La primera vez que me senté a ver un capítulo de Black Mirror sentí unas ganas —para nada desconocidas— de vaciar mi estómago en el primer baño que pudiera encontrar. Me fue muy confuso, y virtualmente imposible, entender el trasfondo de aquella propuesta. A ver, que si muy filosófico, que si muy profundo, pues sí. O sea, de eso no hay duda.
Acá lo que me sorprendió más fue ver una humanidad en decadencia y un mundo casi colapsado, desde cierta perspectiva.
Yo llegué muy tarde a la fiesta, porque la serie ya era un fenómeno cuando la aprecié por primera vez. Aun así, me impactó la popularidad con la que se seguía esparciendo, no solo entre mis círculos, sino entre otros que habían sido, de una u otra forma, tocados por la propuesta de la serie.
Me di a la tarea entonces de investigar un poco sobre historias distópicas que funcionan más como manifiesto, pero que logran ejercer de eje profético. 1984, Los juegos del hambre, Fahrenheit 451 e incluso The Running Man son historias que imaginan un futuro atroz, lleno de oscuridad, ocurrencias y propuestas malvadas de personas con poder. ¿Es eso lo que nos espera? ¿Es el poder tan corrosivo para quienes lo tienen? ¿A qué le tenemos miedo realmente?
Me parece a mí que este tipo de historias nos permite ensayar, desde una posición ficticia, una forma segura de futuro. Sin jugar de erudito, lo que quiero decir es que es más fácil vivirlo en la ficción que en la realidad, y que, de repente, nos sirve de lección a todos.
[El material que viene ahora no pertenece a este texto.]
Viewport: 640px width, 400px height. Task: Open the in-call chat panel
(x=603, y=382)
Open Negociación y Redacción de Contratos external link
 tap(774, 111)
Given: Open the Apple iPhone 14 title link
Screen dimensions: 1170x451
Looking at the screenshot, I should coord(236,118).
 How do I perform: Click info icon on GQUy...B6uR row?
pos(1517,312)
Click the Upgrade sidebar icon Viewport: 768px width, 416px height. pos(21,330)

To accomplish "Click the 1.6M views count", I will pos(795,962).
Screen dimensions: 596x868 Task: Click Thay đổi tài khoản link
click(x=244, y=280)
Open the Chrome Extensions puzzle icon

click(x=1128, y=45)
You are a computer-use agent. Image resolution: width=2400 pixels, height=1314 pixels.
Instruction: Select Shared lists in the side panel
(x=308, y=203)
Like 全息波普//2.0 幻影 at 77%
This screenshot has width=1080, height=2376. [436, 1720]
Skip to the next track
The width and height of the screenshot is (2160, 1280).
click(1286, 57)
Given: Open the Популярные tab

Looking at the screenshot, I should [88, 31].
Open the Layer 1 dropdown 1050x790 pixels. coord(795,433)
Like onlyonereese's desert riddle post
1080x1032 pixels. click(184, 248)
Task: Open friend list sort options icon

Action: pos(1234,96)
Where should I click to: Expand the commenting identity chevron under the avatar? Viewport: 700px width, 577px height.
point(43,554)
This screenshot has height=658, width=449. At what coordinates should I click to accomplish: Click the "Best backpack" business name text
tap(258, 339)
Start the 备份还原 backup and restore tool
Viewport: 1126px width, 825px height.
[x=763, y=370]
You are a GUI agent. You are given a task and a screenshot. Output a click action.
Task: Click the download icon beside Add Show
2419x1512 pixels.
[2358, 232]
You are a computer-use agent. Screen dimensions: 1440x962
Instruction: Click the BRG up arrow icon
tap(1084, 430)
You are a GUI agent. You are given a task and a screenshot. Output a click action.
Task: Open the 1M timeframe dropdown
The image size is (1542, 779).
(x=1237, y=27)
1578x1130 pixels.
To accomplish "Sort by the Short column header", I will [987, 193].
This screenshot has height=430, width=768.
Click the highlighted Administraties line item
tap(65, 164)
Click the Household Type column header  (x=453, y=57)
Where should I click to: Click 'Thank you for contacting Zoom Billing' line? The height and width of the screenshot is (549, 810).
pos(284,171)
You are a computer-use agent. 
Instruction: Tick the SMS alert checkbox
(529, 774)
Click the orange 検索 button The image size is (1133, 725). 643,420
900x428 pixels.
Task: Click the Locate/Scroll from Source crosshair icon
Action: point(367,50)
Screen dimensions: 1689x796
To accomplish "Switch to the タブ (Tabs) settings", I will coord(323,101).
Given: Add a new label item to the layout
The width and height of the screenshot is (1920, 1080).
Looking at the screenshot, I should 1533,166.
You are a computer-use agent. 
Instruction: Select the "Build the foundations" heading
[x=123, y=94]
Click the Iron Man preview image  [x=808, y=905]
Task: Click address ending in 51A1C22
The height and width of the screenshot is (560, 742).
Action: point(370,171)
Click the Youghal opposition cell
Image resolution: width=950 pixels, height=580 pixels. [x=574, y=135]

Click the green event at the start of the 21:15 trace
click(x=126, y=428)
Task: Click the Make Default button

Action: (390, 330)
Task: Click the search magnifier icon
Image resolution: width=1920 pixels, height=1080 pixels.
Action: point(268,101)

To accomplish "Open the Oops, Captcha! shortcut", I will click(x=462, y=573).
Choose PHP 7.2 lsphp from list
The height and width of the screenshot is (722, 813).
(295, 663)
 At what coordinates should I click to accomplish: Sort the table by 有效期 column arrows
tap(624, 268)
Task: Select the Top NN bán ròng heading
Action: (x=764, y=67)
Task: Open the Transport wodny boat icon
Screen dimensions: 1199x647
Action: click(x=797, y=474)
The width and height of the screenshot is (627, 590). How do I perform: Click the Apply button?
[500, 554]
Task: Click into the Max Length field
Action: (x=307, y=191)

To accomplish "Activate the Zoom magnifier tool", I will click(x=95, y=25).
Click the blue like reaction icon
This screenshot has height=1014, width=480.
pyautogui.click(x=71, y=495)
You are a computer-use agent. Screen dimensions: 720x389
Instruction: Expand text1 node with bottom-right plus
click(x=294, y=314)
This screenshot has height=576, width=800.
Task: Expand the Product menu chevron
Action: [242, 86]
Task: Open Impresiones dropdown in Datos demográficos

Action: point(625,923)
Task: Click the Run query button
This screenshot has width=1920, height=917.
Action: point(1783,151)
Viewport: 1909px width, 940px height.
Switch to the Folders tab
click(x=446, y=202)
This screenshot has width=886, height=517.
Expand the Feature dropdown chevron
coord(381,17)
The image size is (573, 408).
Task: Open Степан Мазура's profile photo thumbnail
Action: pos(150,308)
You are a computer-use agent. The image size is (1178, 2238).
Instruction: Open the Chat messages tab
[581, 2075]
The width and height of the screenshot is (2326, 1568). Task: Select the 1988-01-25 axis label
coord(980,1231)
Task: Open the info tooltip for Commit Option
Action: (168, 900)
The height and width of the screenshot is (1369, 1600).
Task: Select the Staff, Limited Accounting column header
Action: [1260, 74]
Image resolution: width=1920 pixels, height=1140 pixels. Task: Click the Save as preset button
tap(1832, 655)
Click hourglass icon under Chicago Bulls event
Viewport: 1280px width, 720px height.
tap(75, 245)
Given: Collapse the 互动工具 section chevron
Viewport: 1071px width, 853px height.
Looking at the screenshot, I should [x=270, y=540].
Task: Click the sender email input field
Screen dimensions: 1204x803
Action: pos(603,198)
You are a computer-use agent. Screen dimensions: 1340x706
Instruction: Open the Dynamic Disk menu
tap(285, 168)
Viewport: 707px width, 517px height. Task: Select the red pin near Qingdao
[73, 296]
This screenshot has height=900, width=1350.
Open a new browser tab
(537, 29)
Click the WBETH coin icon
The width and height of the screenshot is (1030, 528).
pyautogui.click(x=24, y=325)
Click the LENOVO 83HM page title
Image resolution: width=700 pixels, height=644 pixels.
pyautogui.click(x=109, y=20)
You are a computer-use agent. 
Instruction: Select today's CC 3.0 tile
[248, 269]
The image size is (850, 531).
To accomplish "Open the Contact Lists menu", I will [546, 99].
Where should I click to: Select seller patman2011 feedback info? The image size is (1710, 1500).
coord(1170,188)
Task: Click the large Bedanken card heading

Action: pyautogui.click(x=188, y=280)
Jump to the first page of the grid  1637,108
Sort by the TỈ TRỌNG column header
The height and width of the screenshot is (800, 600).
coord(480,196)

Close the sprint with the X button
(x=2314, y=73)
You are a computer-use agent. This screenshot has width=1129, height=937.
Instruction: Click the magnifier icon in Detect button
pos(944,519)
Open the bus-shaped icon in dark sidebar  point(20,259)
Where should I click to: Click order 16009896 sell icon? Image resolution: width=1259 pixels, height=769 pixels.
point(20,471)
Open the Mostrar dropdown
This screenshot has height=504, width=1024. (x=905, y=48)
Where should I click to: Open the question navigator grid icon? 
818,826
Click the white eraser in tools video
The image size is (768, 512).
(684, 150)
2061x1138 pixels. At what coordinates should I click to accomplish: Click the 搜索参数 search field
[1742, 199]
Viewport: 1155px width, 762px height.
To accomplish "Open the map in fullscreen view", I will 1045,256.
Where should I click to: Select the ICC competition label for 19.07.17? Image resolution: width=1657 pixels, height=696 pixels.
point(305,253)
Son libros que, a pesar de todo, en su final son esperanzadores de una forma u otra.
Quizás, en un mundo tan hiperconectado y lleno de seres humanos vacíos y deseosos de una pizca de poder para ejercer control sobre los demás, este tipo de literatura es justo lo que necesitamos para vivir la vida de una manera totalmente diferente (recuerden, wabi-sabi).
Cierro pensando que este tipo de distopías, sobre mundos rotos, es nuestra forma de intentar reconstruir el nuestro. Quizás por eso son de las historias más vendidas en este país. Es un intento nacional por reconstruir lo que sabemos que está roto y que, aunque queramos ocultarlo, entendemos que no puede ser arreglado.
Las distopías no son necesariamente vistazos al futuro, sino un grito inmensurable de auxilio por parte de generaciones que vaticinaron situaciones que hoy estamos viviendo. No es lo que vendrá, sino lo que ya está aquí. En eso, no pueden decir que la culpa es del arte.